We were excited when we finally arrived at the Cathedral around 3:30pm. We entered the cathedral and wanted to proceed to the High Altar to ascend the stairs to hug the Apostle. Pilgrims would lay their forehead on his broad shoulders and say what he or she came here to say. As the queue was very long, we decided to come back later to hug the Apostle. Instead, we proceeded down the steps to the crypt and the reliquary chapel under the altar. We saw the casket containing the relics of the saint.
We were all hungry and exhausted. Thank to Aliana and Elaine who queued for over half an hour for a table in a popular restaurant on Rúa Franco, we were able to sit down for a sumptuous late lunch. We had beer, three steaks, a grilled fish and some tapas. The steak was so tender and juicy that even Kai had some!

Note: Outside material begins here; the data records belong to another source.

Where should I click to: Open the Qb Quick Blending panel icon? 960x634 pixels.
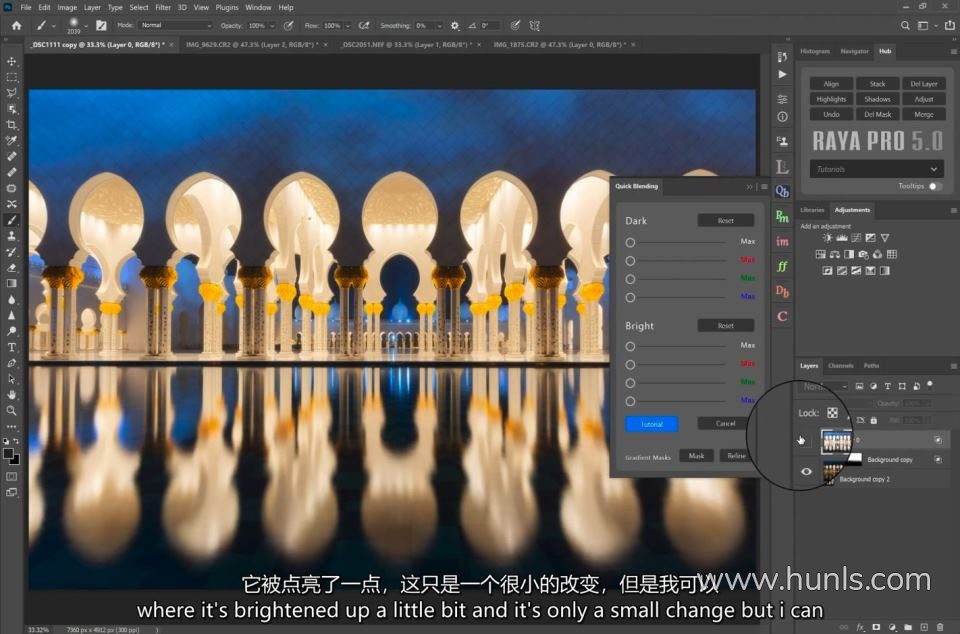(782, 191)
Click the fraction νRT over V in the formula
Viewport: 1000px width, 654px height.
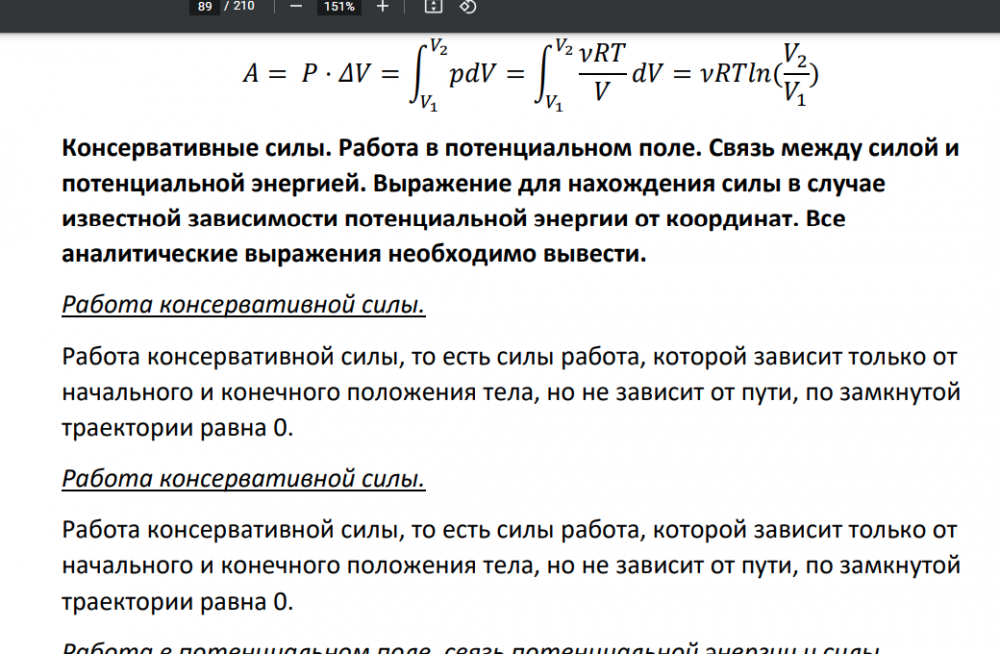(x=602, y=71)
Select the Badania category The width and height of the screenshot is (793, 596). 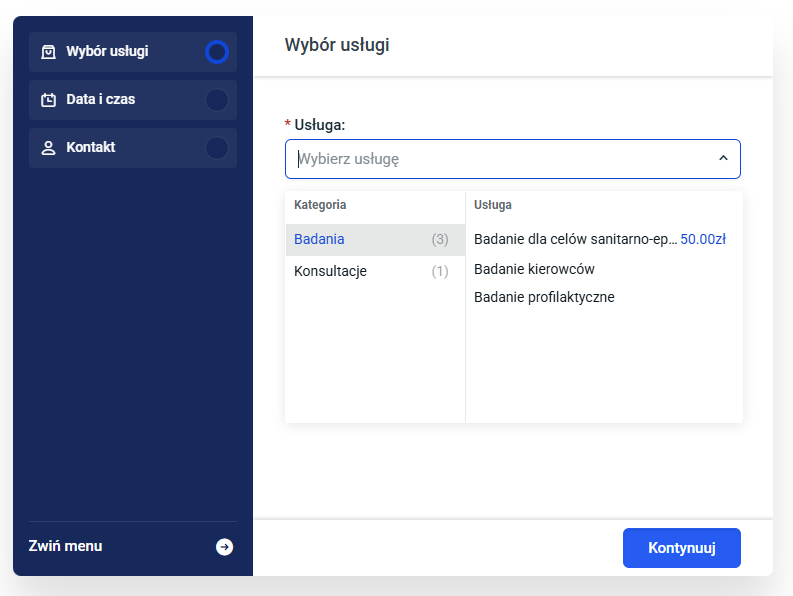[x=319, y=239]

I did not get a pilgrim certificate last time as we did not possess a passport with stamps. Hence I would like to get one this time. We crossed the impressive Praza do Oradoiro and found a long queue (with 100 – 150 pilgrims) at the new Pilgrim Office. While Lovisa, Igraine and I queued up, others returned to the Cathedral to attend the mass for pilgrims. I had attended it on my last camino and watched with amazement and awe the swinging of the giant incense burner at the mass. This is now performed only on rare occasions. I noted seven counters were opened but the staff were not efficient. We waited for almost two hours in poor condition. There is no seat and the corridor is hot without ventilation.
We spent our last night at Hotel Pombal, a boutique hotel Rúa do Pombal. The staff are very nice and efficient. We were all so full and tired that we skipped dinner. Aliana and I love our room which was cozy and comfortable with an amazing view of the cathedral and Rúa das Hortas. Aliana loved to stay longer. But we had already booked a hotel in Lugo.